Consider what this means concretely. An AI asked to implement a new feature learns from the examples already in your codebase. If you have forty well-structured service files following your current patterns, fifteen older files using a deprecated pattern you never cleaned up, and five files somewhere in between, the AI produces output that reflects all three patterns non-deterministically. It is learning from a noisy training set that is your own codebase.
Technical debt has always had a cost in human productivity. Harness engineering makes explicit that it also has a direct cost in AI output quality. Deleting dead code, removing outdated comments, eliminating inconsistent patterns: these are now infrastructure maintenance tasks, not optional cleanup. The term “garbage collection” is precise because the goal is the same as in memory management, which is to reclaim resources held by data that is no longer useful. In this case, the resource is context window space and model attention.
A practical heuristic: if you would not want a new developer to learn from a piece of code, do not leave it in the codebase for the AI to learn from either.
Measurement and Feedback Loops
A harness without feedback is scaffolding. To know whether your context engineering is working, you need mechanisms to observe AI output quality over time.
The simplest feedback loop is your existing CI pipeline. If AI-generated code consistently fails linters, type checks, or tests, that is a signal that your harness is insufficiently constraining. The failures tell you where to add more explicit guidance. A spike in linter violations after a team starts using AI tools more heavily is diagnostic information, not just noise.
More sophisticated teams instrument this deliberately: tracking what percentage of AI suggestions are accepted without modification, running periodic audits of AI-generated code, and comparing output quality across different task types. The SWE-bench benchmark, which measures whether an AI can resolve a GitHub issue against a real repository, has seen state-of-the-art scores go from roughly 2% in 2023 to over 50% by mid-2025. But the benchmark tests isolated, well-defined tasks against a single repository. Production development involves ambiguity, evolving requirements, and multi-week context that benchmarks do not capture. Your own codebase, measured over time, is the right benchmark for your own harness.
What This Asks of Teams
The shift Böckeler is pointing to is not subtle: it asks teams to treat the codebase as a communication medium with AI, not just with each other. That changes what “good code” means.

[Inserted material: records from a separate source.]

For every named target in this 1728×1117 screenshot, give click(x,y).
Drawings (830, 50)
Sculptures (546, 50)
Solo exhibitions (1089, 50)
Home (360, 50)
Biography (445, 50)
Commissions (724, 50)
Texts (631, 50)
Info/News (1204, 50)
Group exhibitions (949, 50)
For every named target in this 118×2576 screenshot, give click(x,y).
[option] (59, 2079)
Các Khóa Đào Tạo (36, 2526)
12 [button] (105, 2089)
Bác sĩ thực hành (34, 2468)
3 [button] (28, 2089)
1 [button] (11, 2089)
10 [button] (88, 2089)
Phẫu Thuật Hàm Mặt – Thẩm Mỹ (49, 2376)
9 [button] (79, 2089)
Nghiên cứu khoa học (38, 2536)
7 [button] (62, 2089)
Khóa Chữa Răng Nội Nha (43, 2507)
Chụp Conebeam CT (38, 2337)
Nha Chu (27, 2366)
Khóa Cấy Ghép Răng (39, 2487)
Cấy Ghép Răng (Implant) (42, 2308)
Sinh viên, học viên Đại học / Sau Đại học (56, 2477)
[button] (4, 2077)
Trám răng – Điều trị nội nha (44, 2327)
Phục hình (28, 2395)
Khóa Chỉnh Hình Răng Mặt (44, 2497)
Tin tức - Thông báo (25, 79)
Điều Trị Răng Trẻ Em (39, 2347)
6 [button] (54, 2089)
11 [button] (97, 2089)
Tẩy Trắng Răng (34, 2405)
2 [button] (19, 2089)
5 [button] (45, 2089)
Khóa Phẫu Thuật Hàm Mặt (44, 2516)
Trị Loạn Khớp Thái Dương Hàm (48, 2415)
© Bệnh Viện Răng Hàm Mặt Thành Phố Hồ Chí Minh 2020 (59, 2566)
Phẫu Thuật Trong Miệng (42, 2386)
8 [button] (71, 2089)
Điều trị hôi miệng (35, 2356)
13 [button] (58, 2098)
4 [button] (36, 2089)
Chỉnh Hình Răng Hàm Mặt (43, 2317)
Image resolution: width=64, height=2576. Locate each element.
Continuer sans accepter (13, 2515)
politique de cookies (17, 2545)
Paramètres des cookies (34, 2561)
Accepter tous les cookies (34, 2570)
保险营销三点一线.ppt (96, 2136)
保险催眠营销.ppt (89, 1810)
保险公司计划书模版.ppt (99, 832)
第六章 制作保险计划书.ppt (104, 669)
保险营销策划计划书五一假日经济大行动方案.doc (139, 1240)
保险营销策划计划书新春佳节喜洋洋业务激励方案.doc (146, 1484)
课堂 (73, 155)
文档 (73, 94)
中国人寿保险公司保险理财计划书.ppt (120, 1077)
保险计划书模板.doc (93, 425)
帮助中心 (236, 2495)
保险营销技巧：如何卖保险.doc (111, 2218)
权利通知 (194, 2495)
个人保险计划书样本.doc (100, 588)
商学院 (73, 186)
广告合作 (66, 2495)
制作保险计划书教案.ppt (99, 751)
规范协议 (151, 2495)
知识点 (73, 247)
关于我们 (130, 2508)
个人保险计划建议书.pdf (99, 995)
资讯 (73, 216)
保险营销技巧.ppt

Good code has always meant readable, maintainable, and well-structured. Harness engineering adds another criterion: legible to an AI that will read it and produce more code like it. Naming conventions matter more, because the AI infers rules from names. Consistency matters more, because inconsistency creates noise. Completeness of documentation matters more, because gaps get filled with the AI’s best guess.
None of this requires adopting new tools or frameworks immediately. It requires changing how you think about the relationship between your codebase and the AI operating within it. The model’s capability is largely fixed from your perspective as a team. The harness is the variable you control, and the variance in AI productivity gains across teams is explained more by harness quality than by which model or IDE plugin they chose.